Researchers publish details of the easy-to-exploit ChaosDB vulnerability affecting Azure Cosmos DB database solution

A few months ago a group of researchers discovered the ChaosDB vulnerability, a severe flaw in the Azure Cosmos DB database solution whose exploitation would allow threat actors to access a vulnerable implementation without any restriction. This flaw affected thousands of Microsoft Azure customers, including some of the world’s largest companies.

Because the flaw was considered critical, it took two months for the cybersecurity community to share technical details about this finding, although the wait is finally over. During the BlackHat Europe 2021 event, Wiz researchers were able to share for the first time more technical details of ChaosDB, confirming that it was a critical security risk.

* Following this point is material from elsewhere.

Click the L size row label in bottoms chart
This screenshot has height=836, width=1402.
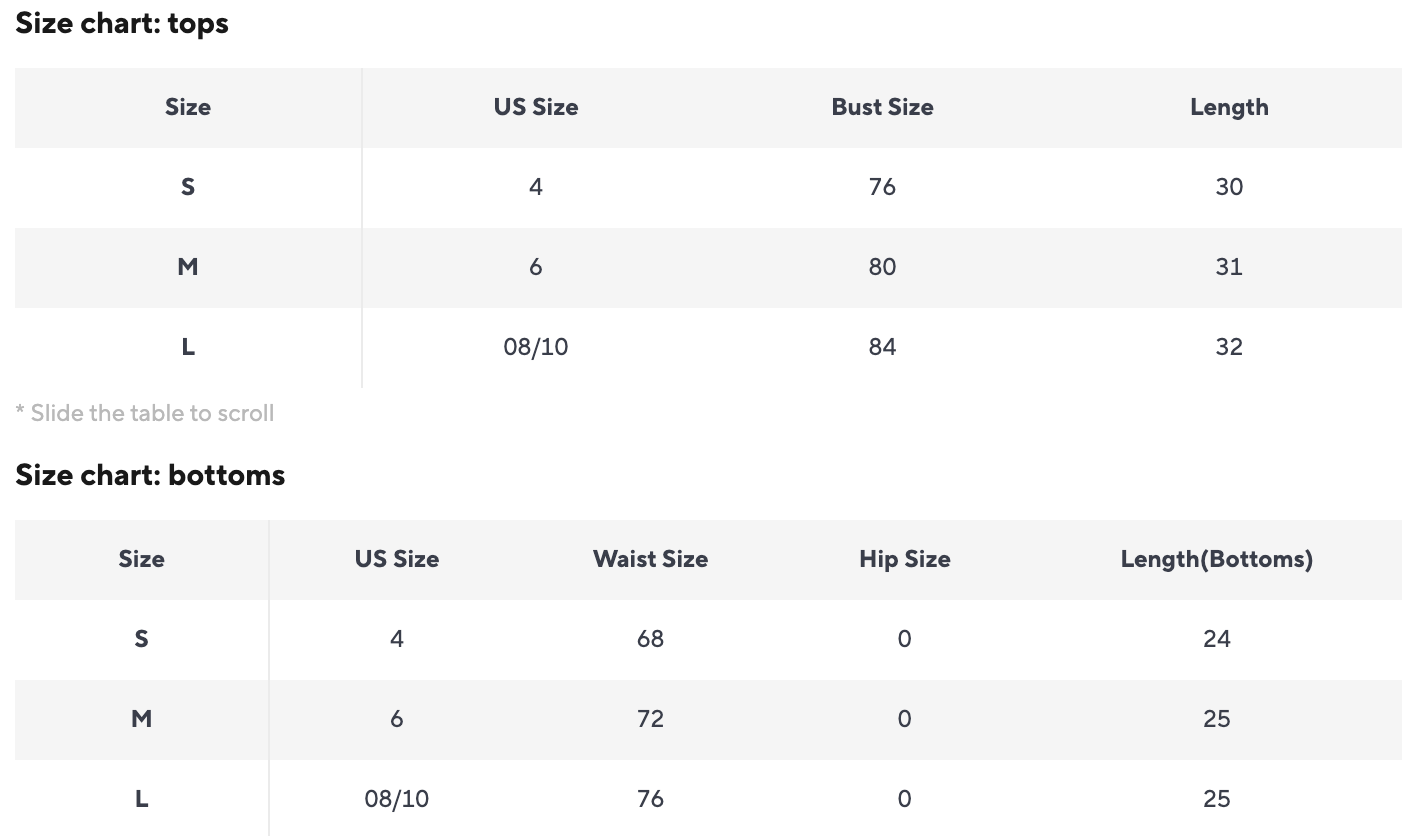tap(141, 799)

Until this presentation it was only known that ChaosDB is a string of misconfigurations in Cosmos DB derived from the way Microsoft introduced the Jupyter Notebook function. A possible escalation of local privileges would have allowed attackers to obtain a wide range of certificates and private keys in affected deployments.

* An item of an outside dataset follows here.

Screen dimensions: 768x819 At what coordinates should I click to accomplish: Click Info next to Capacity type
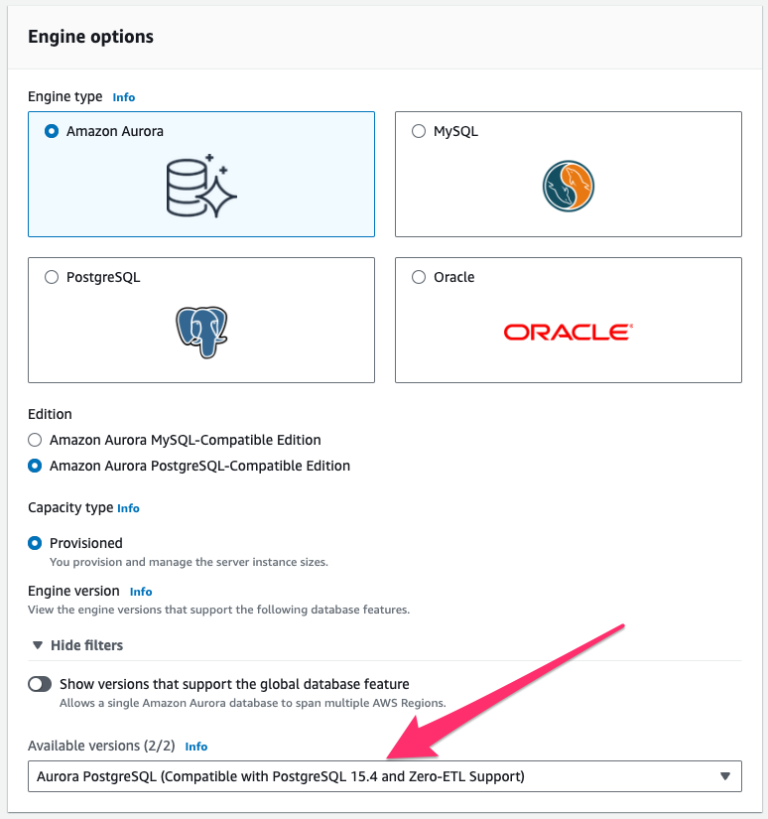[128, 508]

Now, Wiz confirmed that the successful exploitation of every misconfiguration in Cosmos DB would have allowed threat actors to obtain a large amount of information related to exposed database implementations, including access credentials. In their tests, Wiz’s team managed to abuse these errors to authenticate to more than 100 Cosmos DB control panels to perform subsequent malicious tasks, including extracting authentication tokens.

Because of this attack, it was enough to use a couple of lines of code to evade the security layers in Cosmos DB and access the internal infrastructure of Azure, putting at risk much more than a database. A successful attack would have seriously damaged the Cosmos DB service due to the administrator position occupied by the attacker, and made it almost impossible for a client to implement any defense mechanism in this scenario.

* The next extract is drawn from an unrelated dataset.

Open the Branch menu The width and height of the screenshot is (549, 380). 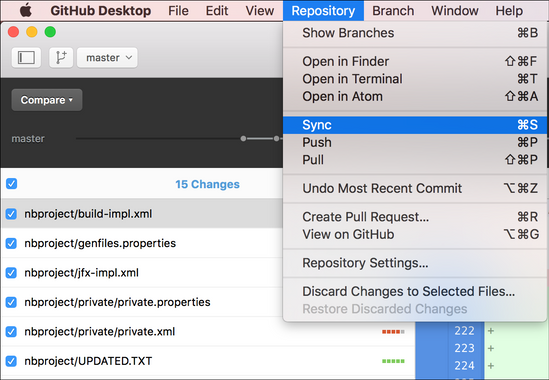tap(393, 11)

In addition to affecting thousands of customers, Wiz believes the flaw could have also spread to other Microsoft implementations. In one of their tests, the researchers managed to take control of an entire Microsoft product environment using information extracted from a vulnerable implementation to ChaosDB.

Wiz’s work was critical, allowing Microsoft’s security teams to mitigate the risk of exploitation less than a couple of days after receiving the report. Experts also believe that the fact that this flaw affected a cloud deployment could have mitigated the risk, as Microsoft was able to address the flaw more efficiently than if it had been detected in an on-premises environment.